Very much like the better-dressed men in Cork might have worn on a Sunday morning. The clothes they’d found in the back room appeared to be perfectly authentic. There’d been another couple of dusty costumes in there. Sal had said something about them being for the other back-up drop-point — another time, another place.

‘Oh, dammit… this’ll have to do,’ tutted Maddy irritably.

‘Can I turn round now?’

‘Yes… but I look a total doof.’

He turned round. His eyes widened.

‘What?’ she gasped suspiciously. ‘What is it? What’ve I got wrong?’

‘Nothing! It’s nothing… it’s just…’

Maddy scowled at him beneath the wide-brimmed sun hat, topped with a plume of white ostrich feathers. Her slim neck was framed by decorative lace that descended down the front of a tightly drawn and intricately embroidered bodice. Her waist seemed impossibly thin, as the gown flared out beneath and tumbled down to the ground, modestly covering any sign of her legs.

She put her hands — covered in spotless elbow-length white gloves — on her hips. ‘Liam?’

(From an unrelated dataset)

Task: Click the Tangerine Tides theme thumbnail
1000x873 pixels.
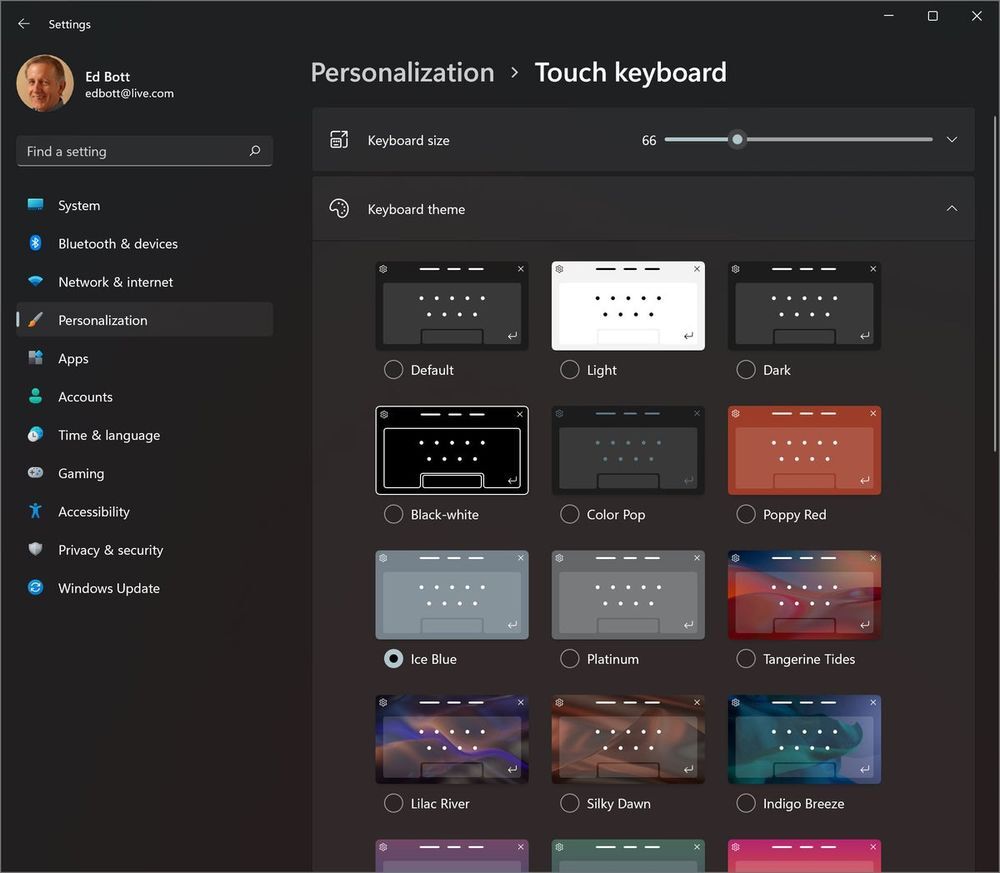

He shook his head. ‘You look so… so…’

‘Spit it out!’

‘Like… well, like a lady, so you do.’

For a moment he thought she was going to step forward and punch his arm, like she was prone to do. Instead, her cheeks coloured ever so slightly. ‘Uh… really?’

‘Aye.’ Liam smiled at her. ‘And me? What about me?’

Maddy grinned. ‘Well, you look like an idiot.’

Liam pulled the top hat off his head. ‘Ah, it’s that, isn’t it? Makes me ears stick out like a pair of jug handles.’

She laughed. ‘Don’t worry about it, Liam. Obviously it’s the fashion over here. You won’t be the only person wearing one.’

‘It was mostly flat caps and forage caps back home. You tried wearing a top hat or a bowler, you were asking for some joker to try an’ knock it off.’